We did this since i dont have other option. i have the space but no software


----------



## SmoothCriminal (Feb 9, 2005)

oh.. well.. then u can also try mail2web.com..!


----------



## valtea (Feb 20, 2005)

mail2web doesn't serve my purpose. i want to give my users the ability to create a new account and check emails etc


----------



## SmoothCriminal (Feb 21, 2005)

Ok dude.. if u have dont have space to give your users (for email) u can try one of the above said sites..

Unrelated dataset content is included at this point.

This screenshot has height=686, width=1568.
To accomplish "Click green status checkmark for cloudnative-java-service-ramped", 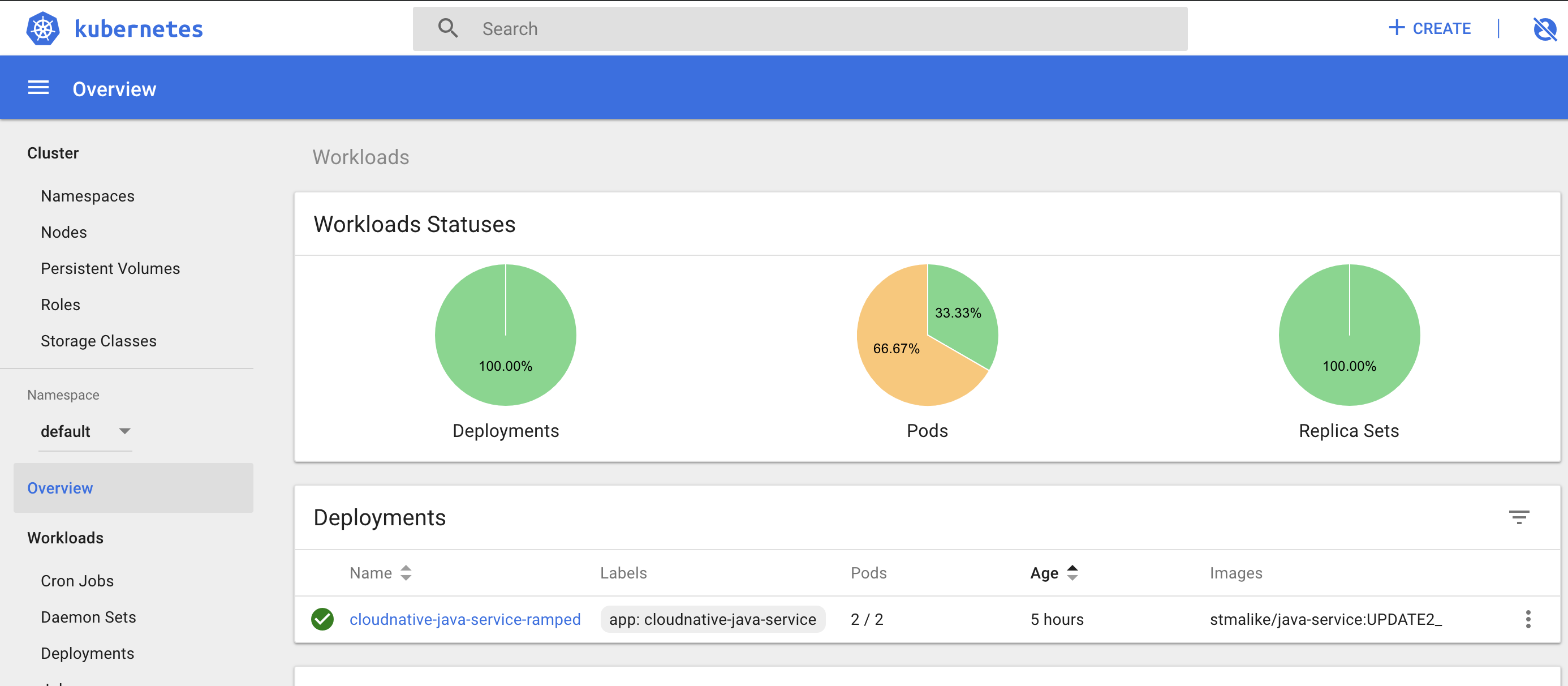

But if u can afford to provide space, then alternatively u can install some open-source email system scripts on your site.


----------



## valtea (Feb 21, 2005)

any example of the cms to install. My hosting comes with cpanel, and i dont have shell access to it (the company says it can give on request provided its a good reason). Cpanel comes with squirelmail, horde, neomail. But what i actually wanted is a system in which ppl sign up and get a space automatically somethig like yahoo, hotmail etc.
Will be very glad if you can help


----------



## SmoothCriminal (Feb 23, 2005)

dude.. seacrh for email system scripts on hotscripts.. if u can provide space or u just want POP3/IMAP.. so many are available..


----------



## suj_engico (Feb 24, 2005)

Which is ur website????
u should have mentioned.
Anyway!!!!
I ALSO LIKE TO BUILD UP WEBSITES
I have my own wherein I have used from
www.bigmailbox.com


----------



## babumuchhala (Feb 24, 2005)

suj_engico said:
			
		

> Which is ur website????
> u should have mentioned.
> Anyway!!!!
> I ALSO LIKE TO BUILD UP WEBSITES
> ...


He has already given it on page1
www.kolasib.com


----------



## valtea (Mar 24, 2005)

i need a email system from which users can signup/read/send/ emails.
I will provide the space. I think bigmailbox etc rejected my request because my site is not in english


----------



## SmoothCriminal (Mar 24, 2005)

get some scripts from hotscripts dude.. search there for email system scripts.. depnegin on the server u r runnin choose asp or php


----------



## Hackfanatic (Mar 24, 2005)

Try atmail.... it's a great software for webmail... www.atmail.com


----------